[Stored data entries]
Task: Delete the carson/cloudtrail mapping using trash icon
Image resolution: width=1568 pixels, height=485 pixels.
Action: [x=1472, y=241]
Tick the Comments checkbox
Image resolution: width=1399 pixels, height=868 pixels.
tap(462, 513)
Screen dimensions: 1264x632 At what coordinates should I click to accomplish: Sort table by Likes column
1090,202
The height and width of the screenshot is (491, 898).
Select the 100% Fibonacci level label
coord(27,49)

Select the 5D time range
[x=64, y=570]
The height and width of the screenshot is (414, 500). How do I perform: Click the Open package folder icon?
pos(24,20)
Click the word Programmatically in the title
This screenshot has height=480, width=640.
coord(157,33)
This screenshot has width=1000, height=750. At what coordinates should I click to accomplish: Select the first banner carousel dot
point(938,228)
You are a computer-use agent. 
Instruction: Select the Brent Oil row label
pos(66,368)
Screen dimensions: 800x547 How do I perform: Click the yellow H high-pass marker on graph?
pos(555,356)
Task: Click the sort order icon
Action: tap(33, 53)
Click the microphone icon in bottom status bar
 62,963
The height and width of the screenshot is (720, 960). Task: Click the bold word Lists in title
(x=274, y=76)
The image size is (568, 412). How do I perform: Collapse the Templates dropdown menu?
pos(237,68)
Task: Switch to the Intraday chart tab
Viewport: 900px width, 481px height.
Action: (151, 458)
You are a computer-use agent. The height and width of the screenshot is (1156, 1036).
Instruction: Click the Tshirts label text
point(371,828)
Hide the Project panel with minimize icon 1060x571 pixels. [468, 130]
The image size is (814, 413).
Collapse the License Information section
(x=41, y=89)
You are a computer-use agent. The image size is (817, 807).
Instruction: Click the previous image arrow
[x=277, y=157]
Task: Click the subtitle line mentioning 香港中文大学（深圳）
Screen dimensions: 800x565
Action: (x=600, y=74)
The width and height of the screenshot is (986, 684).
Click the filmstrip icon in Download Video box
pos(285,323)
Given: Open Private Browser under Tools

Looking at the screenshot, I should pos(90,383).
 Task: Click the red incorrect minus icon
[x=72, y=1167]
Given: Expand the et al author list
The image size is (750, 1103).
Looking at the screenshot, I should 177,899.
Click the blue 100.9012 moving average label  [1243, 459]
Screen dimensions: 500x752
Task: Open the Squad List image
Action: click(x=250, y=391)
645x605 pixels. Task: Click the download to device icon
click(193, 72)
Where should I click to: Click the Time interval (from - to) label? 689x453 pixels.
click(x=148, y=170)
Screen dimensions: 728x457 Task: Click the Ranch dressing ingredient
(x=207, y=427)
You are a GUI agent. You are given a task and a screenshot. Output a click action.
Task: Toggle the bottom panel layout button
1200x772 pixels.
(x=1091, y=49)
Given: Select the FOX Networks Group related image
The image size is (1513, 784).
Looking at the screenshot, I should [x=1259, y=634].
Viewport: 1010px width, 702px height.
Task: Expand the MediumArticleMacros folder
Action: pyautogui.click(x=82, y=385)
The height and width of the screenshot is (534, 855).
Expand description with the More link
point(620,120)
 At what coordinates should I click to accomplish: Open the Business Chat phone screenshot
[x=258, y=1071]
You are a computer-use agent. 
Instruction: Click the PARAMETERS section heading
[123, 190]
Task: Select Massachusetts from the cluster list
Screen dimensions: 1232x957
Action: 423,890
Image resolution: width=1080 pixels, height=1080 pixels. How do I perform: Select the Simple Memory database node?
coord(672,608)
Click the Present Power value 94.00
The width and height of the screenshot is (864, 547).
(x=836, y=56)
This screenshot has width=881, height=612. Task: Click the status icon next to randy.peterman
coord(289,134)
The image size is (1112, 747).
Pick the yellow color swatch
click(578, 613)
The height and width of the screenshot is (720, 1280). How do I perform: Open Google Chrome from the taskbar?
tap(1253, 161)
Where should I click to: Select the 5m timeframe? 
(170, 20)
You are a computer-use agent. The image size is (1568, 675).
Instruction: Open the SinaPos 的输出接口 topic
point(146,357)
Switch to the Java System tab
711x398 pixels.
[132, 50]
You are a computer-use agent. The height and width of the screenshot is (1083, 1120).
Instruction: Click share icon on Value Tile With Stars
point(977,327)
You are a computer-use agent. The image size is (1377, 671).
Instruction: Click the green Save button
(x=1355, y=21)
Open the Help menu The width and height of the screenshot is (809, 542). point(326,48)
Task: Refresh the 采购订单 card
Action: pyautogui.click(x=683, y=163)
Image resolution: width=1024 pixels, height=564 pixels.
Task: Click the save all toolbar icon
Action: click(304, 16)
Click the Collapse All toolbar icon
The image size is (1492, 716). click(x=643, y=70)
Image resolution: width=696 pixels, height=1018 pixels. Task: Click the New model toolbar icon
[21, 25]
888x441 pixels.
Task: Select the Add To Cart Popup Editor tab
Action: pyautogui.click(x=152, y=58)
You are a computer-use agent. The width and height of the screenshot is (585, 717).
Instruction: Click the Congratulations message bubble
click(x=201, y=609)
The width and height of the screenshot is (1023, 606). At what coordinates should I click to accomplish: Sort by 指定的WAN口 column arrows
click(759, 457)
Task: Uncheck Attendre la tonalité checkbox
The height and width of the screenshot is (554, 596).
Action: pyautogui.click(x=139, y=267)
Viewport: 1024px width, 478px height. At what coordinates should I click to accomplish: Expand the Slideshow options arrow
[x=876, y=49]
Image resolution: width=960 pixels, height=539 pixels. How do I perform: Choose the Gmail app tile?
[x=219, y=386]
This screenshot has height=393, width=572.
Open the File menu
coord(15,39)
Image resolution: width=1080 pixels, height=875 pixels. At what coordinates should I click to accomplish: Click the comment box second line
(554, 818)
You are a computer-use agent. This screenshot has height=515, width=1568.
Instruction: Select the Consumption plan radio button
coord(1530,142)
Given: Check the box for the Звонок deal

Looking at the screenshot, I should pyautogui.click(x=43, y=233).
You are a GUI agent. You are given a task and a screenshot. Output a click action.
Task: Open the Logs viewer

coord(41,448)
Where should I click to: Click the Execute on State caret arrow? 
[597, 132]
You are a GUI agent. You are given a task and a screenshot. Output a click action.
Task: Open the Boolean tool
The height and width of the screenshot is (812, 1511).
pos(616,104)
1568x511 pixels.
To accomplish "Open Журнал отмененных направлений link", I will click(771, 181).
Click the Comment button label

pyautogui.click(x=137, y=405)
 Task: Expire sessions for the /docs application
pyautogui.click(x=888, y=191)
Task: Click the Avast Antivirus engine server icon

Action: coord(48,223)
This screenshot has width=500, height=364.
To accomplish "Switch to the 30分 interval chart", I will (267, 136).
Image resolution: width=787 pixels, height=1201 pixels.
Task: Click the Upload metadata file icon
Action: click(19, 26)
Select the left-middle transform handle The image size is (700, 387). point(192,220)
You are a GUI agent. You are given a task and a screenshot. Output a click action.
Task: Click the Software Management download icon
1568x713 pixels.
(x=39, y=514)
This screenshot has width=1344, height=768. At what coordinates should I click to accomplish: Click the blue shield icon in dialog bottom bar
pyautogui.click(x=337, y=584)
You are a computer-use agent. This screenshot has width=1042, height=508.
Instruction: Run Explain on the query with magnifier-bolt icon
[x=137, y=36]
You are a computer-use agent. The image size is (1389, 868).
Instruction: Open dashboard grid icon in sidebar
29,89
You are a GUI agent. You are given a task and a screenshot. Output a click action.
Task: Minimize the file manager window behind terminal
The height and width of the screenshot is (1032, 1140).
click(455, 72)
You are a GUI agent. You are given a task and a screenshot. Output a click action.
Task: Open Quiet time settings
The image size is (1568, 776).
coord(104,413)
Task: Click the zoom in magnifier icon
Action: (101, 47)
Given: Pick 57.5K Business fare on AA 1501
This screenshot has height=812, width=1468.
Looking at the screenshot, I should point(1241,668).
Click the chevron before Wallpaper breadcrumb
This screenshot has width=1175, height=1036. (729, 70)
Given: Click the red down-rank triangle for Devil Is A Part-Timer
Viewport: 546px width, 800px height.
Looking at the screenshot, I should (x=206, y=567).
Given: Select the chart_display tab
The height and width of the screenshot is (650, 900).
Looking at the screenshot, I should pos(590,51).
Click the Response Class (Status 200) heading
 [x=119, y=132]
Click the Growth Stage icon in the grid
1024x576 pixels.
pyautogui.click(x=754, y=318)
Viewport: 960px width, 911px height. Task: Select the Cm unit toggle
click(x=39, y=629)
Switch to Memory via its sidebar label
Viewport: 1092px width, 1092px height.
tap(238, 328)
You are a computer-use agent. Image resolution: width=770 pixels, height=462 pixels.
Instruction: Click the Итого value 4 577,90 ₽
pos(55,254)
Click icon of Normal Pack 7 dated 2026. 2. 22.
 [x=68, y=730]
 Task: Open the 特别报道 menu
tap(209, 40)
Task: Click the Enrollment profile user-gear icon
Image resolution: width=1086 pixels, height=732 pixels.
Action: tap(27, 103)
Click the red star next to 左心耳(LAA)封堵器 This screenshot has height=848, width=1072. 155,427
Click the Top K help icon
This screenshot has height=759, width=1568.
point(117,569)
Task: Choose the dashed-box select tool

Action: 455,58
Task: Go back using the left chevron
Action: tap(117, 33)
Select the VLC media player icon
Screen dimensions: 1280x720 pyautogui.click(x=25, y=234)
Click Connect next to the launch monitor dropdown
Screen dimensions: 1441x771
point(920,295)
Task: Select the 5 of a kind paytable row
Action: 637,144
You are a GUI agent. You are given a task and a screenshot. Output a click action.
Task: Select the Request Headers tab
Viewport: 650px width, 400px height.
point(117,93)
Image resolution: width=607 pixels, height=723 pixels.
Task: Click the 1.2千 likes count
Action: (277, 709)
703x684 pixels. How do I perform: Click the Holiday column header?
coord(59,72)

> **WORK REQUEST**
Tally the lines of the records that contain "panel", then write only the total.

> **TASK OUTPUT**
2